We considered three baseline methods for multi-modal representation learning. DepArt-Net is one of the state-of-the-art method of on the DAIC-WOZ dataset problem, which applied an atrous temporal convolutional network to extract the multi-model sentence embedding from the multi-modal feature sequence, and then make the diagnostic decision [3], In addition, HAN+TCN and HAN+LSTM is the baselines of hierarchical attention network with two sequential encoders.

Table 1. The RMSE and MAE scores comparison of the different pre-diagnosis information aggregation methods on DAIC-WOZ dataset and ADHD dataset

4.4 Results

Considering that MuGRED introduced extra information of pre-diagnosis, to keep the comparison fair, we proposed another way to introduce the same information by simply concatenating the vector of pre-diagnosis indicators to the multi-model behavior embedding. We select gender and the indicator NoInterest as the pre-diagnosis information. The results in Table 1 compare the performance of the two kinds of pre-diagnosis information integration methods on the three kinds of temporal feature extractors. We found that for both datasets, the integration of pre-diagnosis can improve the diagnostic performance for the three kinds of feature extractors, which proves the value of introducing pre-diagnosis information. In comparing the two integration mechanisms, MuGRED leads to a more significant improvement, indicating that the model design of MuGRED plays the effectiveness of pre-diagnosis information. In addition, in most cases, integrating the pre-diagnosis information with both methods can make the best performance, which may become a practical trick of MuGRED’s modification.

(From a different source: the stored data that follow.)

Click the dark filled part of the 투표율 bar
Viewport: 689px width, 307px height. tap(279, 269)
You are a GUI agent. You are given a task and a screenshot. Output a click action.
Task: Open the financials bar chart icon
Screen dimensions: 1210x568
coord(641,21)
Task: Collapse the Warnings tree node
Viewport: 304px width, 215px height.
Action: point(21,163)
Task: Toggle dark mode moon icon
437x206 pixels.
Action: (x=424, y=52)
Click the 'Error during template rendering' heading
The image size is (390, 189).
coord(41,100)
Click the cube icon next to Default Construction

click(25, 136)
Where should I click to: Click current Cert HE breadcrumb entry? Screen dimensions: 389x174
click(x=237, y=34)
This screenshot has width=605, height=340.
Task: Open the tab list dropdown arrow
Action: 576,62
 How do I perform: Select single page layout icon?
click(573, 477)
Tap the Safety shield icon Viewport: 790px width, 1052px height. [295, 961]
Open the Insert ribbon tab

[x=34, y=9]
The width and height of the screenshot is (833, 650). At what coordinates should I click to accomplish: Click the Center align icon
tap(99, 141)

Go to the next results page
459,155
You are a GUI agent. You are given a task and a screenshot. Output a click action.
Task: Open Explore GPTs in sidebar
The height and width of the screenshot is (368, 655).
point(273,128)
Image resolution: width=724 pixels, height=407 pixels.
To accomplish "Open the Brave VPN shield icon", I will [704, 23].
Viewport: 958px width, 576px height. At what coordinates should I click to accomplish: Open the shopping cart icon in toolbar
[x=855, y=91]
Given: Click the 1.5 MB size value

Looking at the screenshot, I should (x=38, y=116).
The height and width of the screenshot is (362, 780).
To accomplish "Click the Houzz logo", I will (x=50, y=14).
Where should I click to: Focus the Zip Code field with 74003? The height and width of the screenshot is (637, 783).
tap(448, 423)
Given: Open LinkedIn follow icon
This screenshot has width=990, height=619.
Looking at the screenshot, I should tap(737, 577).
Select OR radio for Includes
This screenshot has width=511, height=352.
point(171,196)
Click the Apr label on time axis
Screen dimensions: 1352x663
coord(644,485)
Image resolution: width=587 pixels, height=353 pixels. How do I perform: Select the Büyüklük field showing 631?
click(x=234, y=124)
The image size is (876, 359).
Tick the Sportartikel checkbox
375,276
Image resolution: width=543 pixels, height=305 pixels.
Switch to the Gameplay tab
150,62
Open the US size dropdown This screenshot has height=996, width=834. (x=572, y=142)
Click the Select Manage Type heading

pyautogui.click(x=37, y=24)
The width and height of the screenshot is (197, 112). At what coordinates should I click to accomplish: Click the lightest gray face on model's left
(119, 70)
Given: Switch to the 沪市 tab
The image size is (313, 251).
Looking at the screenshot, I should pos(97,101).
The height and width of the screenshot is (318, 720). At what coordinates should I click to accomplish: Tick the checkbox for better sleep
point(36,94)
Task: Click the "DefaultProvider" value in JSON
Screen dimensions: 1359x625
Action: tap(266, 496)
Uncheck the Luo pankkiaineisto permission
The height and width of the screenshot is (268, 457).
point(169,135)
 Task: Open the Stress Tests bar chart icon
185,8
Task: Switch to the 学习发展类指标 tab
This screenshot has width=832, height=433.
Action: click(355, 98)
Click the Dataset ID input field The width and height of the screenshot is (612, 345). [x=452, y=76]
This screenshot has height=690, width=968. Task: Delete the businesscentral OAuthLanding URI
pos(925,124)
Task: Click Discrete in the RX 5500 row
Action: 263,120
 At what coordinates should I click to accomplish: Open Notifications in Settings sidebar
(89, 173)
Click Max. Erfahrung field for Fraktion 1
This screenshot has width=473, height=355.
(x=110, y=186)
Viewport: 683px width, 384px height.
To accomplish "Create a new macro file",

We then evaluate the impact of the amount of combined pre-diagnostic indicators on the diagnostic prediction performance on DAIC-WOZ dataset. As shown in Table 2, we compared the model performance in the three settings: without pre-diagnosis, with gender and 1 indicator (NoInterest), and with gender and 3 indicators (NoInterest, Depressed and Sleep). The results show that the richer the pre-diagnosis information introduced, the more accurate the prediction of the diagnosis conclusion.

Table 2. The RMSE and MAE scores comparison of the diagnosis results with different amounts of the pre-diagnostic indicators on DAIC-WOZ dataset
Table 3. The RMSE and MAE scores comparison of the diagnosis items with/without pre-diagnostic indicators on ADHD dataset

For the ADHD dataset, the ADHD risk rating is consist of three items, i.e., Inattenton (Inatt), Hyperactivity-Impulsity (H/Imp) and Oppositional Defiant Disorder (ODD). We wonder whether the pre-diagnosis information correlation can benefit all the performance of the predicted diagnosis items. To achieve this, we evaluate how the pre-diagnosis affects the single item of the diagnosis result. The results of comparing the prediction results of the specific three symptom index with/without pre-diagnosis information are shown in Table 3. It could be found that the performance of every single item using the same method has been improved with the help of pre-diagnosis in most cases.

5 Conclusion

In this paper, we focus on the problem of mental disorders diagnosis, where both pre-diagnosis and diagnosis process information are important for medical experts to make a diagnosis. However, most existing methods in CAD only focus on the diagnosis process information while ignoring the pre-diagnosis information. Moreover, the patients are commonly treated as independent samples in previous CAD methods, while medical experts, in real applications, always need to connect patients for comparison. Therefore, we adopted the pre-diagnosis information to connect the patients and proposed a Multiple Graph REgularized Diagnosis (MuGRED) method for mental disorders diagnosis. The proposed MuGRED method is an end-to-end learning algorithm by fusing the representation from both pre-diagnosis and diagnosis processes for final diagnosis prediction. Extensive experiments on both ASD and ADHD demonstrated the effectiveness of the proposed MuGRED method for mental disorder diagnosis.